Assignment: Tally up the lines in the following entries where the string "highlighted" appears, and answer with the number alone.

----- Exercise materials -----

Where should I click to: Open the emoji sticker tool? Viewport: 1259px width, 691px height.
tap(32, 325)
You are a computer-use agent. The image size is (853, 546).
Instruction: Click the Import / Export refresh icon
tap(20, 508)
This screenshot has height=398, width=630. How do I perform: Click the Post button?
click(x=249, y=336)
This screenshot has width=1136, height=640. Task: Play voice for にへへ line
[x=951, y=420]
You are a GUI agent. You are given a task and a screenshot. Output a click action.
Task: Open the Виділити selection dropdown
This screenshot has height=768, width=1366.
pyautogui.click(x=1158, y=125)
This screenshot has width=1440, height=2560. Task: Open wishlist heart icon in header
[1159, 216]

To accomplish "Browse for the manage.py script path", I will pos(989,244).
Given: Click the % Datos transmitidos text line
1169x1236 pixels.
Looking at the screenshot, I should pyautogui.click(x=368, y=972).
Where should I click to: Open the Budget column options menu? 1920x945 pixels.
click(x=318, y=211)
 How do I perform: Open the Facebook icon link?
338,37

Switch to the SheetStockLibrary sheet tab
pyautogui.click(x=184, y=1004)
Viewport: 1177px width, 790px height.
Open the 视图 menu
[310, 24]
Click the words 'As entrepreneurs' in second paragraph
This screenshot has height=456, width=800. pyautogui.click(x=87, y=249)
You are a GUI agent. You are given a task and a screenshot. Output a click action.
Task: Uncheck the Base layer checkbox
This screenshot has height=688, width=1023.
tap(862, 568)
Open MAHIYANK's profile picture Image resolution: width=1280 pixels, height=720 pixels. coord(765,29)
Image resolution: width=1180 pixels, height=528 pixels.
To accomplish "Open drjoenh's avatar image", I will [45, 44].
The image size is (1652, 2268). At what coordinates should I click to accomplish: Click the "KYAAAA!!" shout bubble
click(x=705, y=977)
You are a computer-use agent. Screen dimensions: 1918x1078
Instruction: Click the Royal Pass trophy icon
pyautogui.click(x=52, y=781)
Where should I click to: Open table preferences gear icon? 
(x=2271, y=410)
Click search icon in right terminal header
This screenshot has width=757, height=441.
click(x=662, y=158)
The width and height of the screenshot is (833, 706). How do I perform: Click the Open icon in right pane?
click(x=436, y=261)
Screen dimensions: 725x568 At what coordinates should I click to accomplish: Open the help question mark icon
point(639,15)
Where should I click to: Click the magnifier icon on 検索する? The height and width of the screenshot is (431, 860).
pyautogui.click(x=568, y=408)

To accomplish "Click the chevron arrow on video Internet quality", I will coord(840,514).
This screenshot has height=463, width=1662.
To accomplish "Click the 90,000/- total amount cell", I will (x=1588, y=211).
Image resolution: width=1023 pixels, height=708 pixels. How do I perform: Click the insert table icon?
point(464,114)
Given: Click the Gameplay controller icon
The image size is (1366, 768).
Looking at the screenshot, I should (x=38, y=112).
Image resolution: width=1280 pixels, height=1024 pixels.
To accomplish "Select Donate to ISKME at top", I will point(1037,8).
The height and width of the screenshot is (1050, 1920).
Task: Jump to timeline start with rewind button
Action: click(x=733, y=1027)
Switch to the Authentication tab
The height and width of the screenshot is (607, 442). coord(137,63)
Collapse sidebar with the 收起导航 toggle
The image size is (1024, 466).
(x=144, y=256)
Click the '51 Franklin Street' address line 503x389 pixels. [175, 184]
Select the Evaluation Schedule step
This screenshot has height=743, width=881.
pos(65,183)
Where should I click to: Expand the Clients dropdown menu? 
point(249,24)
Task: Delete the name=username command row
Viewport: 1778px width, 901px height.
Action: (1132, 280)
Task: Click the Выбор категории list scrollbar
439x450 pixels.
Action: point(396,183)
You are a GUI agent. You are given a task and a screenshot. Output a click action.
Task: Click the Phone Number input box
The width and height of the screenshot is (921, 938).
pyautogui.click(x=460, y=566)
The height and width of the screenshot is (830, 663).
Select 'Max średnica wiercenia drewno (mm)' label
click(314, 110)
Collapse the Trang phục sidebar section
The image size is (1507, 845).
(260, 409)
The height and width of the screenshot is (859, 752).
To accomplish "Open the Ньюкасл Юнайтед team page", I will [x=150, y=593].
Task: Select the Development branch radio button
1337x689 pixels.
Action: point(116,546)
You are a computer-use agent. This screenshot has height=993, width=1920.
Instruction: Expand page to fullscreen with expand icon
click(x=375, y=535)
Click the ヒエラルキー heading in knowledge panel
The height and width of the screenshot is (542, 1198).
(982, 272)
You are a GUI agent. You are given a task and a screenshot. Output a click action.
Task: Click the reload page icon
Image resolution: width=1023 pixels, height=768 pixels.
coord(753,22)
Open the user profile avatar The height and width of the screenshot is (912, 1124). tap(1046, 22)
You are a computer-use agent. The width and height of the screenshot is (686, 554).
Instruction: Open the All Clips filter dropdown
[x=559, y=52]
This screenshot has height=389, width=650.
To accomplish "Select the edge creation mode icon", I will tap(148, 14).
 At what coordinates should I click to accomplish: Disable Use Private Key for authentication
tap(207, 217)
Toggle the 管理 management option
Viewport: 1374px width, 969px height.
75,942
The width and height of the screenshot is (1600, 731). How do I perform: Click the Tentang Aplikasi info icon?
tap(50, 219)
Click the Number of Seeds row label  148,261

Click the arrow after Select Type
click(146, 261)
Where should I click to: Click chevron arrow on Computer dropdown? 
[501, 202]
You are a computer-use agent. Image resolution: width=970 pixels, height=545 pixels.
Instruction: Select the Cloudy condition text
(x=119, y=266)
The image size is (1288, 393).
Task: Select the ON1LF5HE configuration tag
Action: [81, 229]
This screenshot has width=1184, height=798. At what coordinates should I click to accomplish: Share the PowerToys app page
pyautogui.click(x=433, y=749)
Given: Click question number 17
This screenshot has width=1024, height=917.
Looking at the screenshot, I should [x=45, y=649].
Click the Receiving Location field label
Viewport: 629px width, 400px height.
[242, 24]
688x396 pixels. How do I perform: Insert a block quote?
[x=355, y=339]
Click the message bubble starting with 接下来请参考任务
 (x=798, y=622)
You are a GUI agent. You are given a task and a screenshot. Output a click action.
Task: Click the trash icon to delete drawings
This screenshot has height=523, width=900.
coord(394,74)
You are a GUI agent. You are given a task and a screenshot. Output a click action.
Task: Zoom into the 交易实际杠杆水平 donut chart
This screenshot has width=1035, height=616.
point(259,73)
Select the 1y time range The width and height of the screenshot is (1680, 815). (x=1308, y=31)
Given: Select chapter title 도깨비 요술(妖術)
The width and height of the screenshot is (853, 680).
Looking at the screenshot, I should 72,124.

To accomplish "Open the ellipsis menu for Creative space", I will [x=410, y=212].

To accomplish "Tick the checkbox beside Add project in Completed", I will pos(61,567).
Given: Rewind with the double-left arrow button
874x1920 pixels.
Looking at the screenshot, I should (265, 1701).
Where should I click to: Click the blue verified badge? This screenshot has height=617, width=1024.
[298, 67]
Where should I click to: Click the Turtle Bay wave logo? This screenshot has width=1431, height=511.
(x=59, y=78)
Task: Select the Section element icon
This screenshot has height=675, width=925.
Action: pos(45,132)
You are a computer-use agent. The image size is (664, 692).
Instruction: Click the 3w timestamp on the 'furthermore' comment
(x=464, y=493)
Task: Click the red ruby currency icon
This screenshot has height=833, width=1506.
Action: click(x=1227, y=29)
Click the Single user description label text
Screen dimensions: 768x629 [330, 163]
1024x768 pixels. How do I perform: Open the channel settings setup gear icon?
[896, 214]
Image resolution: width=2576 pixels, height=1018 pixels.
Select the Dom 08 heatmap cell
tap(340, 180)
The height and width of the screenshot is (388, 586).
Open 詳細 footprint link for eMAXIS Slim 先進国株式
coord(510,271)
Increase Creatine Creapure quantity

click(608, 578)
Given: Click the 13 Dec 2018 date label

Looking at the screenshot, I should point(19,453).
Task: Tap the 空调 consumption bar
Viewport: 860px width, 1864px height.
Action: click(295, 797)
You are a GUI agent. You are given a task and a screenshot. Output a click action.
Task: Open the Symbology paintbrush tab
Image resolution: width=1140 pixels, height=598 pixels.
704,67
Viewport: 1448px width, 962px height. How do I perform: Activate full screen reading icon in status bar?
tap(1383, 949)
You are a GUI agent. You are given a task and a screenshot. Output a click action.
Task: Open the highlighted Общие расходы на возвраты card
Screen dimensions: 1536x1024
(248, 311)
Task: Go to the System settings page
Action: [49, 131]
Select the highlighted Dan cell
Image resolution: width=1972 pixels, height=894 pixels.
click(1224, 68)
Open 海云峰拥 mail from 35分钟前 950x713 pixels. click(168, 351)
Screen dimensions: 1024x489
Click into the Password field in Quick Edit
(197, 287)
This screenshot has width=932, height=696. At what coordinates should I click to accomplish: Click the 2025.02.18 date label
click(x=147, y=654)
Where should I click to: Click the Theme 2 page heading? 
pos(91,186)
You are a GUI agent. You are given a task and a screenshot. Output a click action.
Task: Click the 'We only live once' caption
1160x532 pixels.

-----

Solution to the exercise: 2